Изабелла, юная, пышущая здоровьем и красотой, словно внесла струю свежего воздуха в эту насквозь искусственную атмосферу. Она вплыла в комнату, как вечно юная богиня земли. Румынский князек кинулся пододвигать ей стул, выразительно при этом жестикулируя. Обе американки, визгливо щебеча любезности, оглядели ее с ног до головы, отметили, как она одета, и, возможно, сердце у них екнуло от встречи лицом к лицу с ее лучезарной молодостью. Американский дипломат мысленно усмехнулся, до того старыми и облезлыми они сразу показались по контрасту с ней. Но сама Изабелла нашла, что они великолепны. Она восхитилась их роскошными туалетами, их драгоценностями, успела позавидовать их неколебимому апломбу. Удастся ли ей когда-нибудь сравняться с ними в умении держаться? Маленький румын, конечно, уморителен, но очень милый, и даже если все эти очаровательные вещи говорит не от души, выслушивать их приятно, разговор, прерванный ее приходом, возобновился, и все говорили так бойко, были, казалось, так глубоко убеждены в значительности того, что говорят, что впору было подумать, будто в их речах и правда есть смысл. А говорили они о вечерах, на которых побывали, и о вечерах, на которые собираются. Сплетничали о последнем светском скандале. Перемывали косточки знакомым. Перекидывались громкими именами. Знали, по-видимому, всех и каждого. Были посвящены во все секреты. Чуть ли не в одной фразе умудрялись коснуться последнего спектакля, последнего визита к портнихе, последнего художника-портретиста и последней любовницы нынешнего премьера. Они были осведомлены решительно обо всем. Изабелла слушала затаив дыхание. Ей все это казалось донельзя культурным. Вот это жизнь. Вот что значит находиться в гуще событий. Это — настоящее. И декорации самые подходящие. Просторная комната, на полу ковер из Савоннери, прелестные рисунки на обшитых деревом стенах, вышитые стулья, на которых они сидят, бесценная мебель-маркетри — столики, секретеры, каждый просится в музей. За комнату эту, должно быть, уплачено целое состояние, но результат того стоил. Сегодня строгая красота обстановки особенно ее поразила, потому что так свеж был в памяти маленький гостиничный номер с железной кроватью и жестким, неудобным стулом, на котором сидел Ларри, — комната, в которой он не видел ничего предосудительного. Голая, унылая, отвратительная комната. Изабелла не могла вспомнить о ней без содрогания. Гости уехали, и она осталась с матерью и Эллиотом.

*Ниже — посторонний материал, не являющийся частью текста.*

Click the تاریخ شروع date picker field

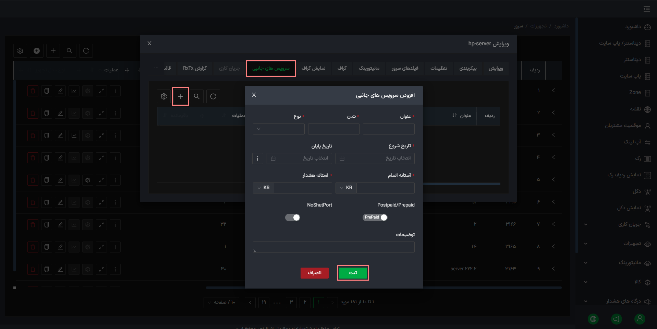click(375, 158)
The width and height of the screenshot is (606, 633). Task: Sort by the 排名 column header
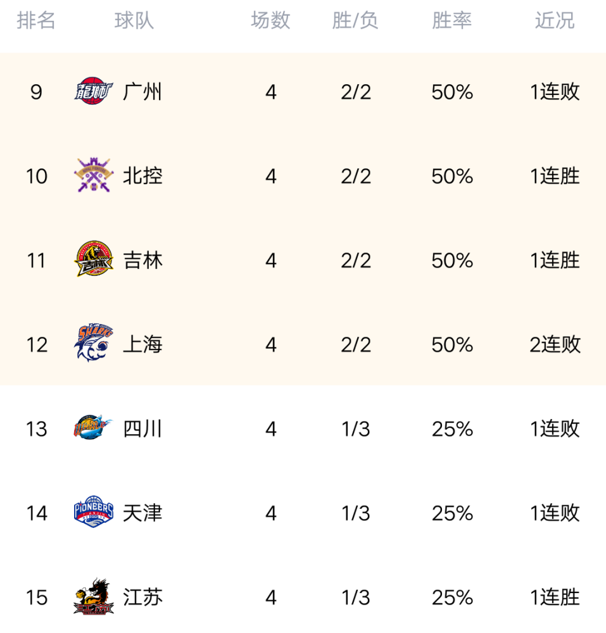pyautogui.click(x=36, y=20)
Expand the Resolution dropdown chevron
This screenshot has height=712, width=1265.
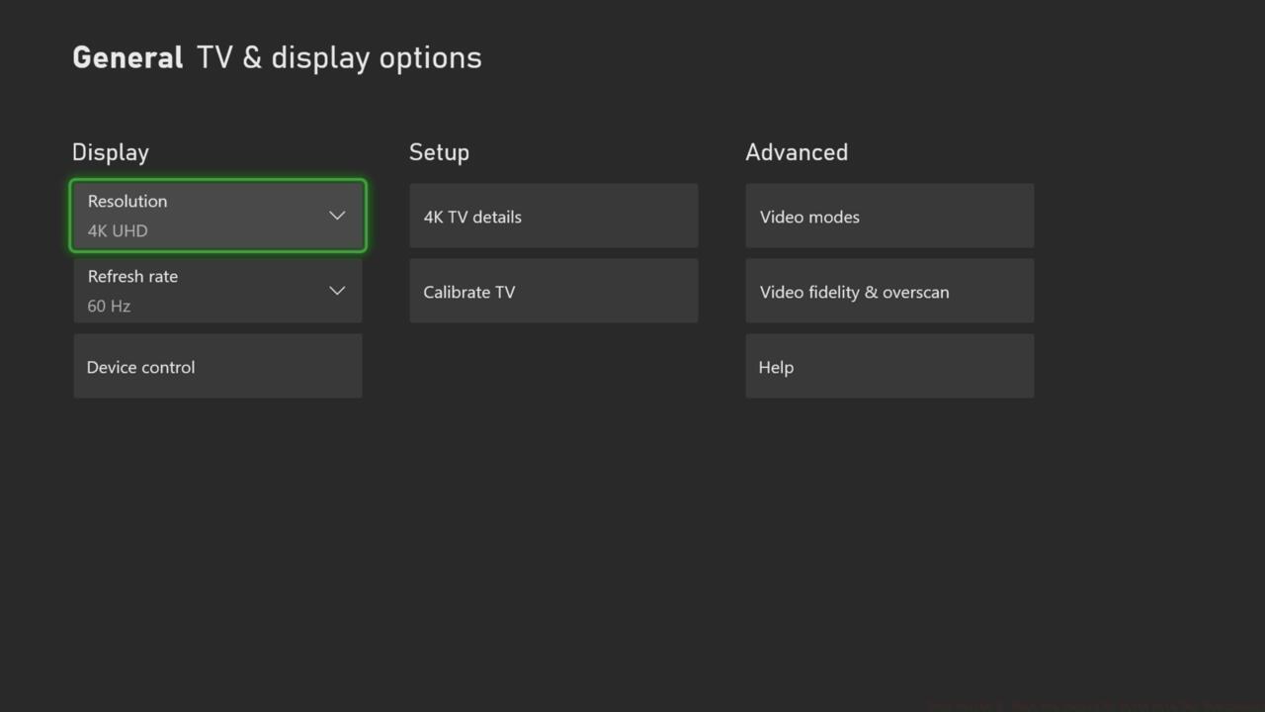tap(337, 216)
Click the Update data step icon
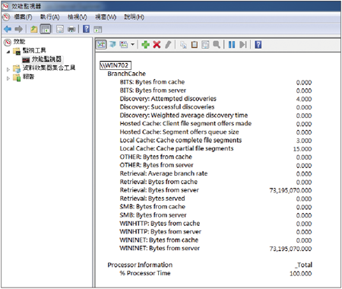This screenshot has height=289, width=342. point(242,45)

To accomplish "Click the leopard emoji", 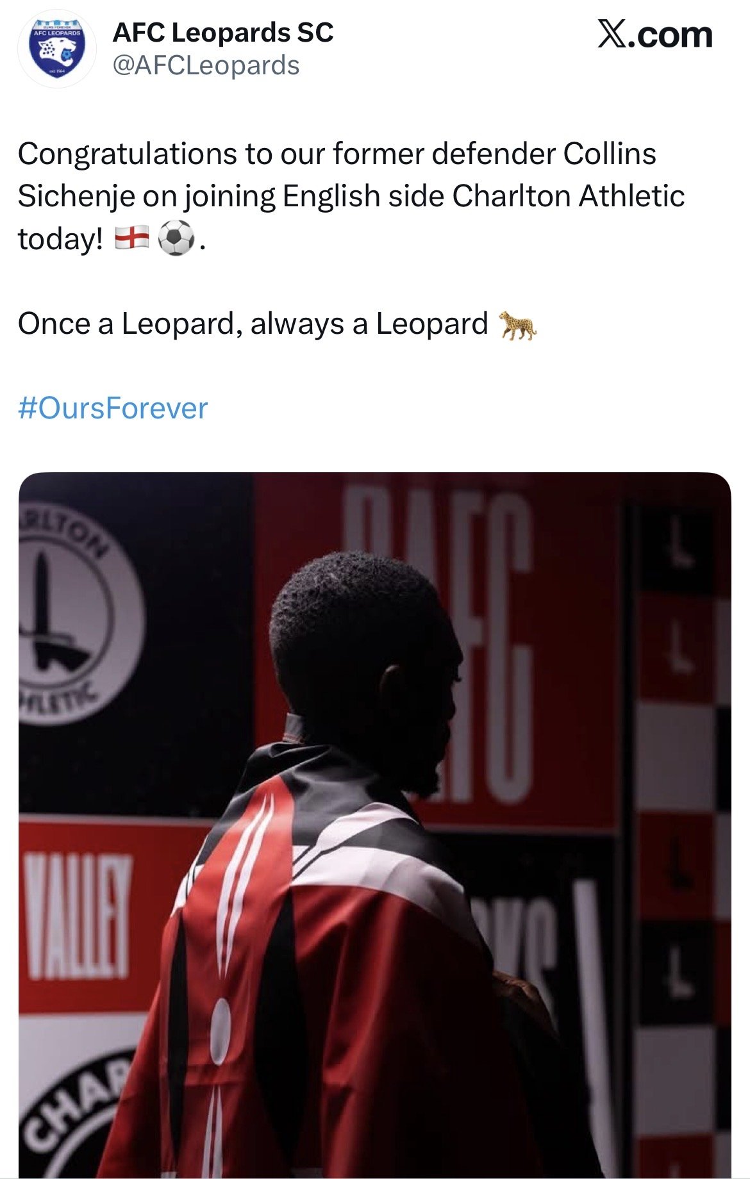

— Очаровательные женщины, — сказал Эллиот, проводив двух несчастных раскрашенных кукол. — Я знал их, еще когда они только что поселились в Париже. Никак не ожидал, что они сделают такие успехи. Поразительно, как наши женщины умеют приспособиться. Теперь и не заподозришь, что они американки, да еще со Среднего Запада.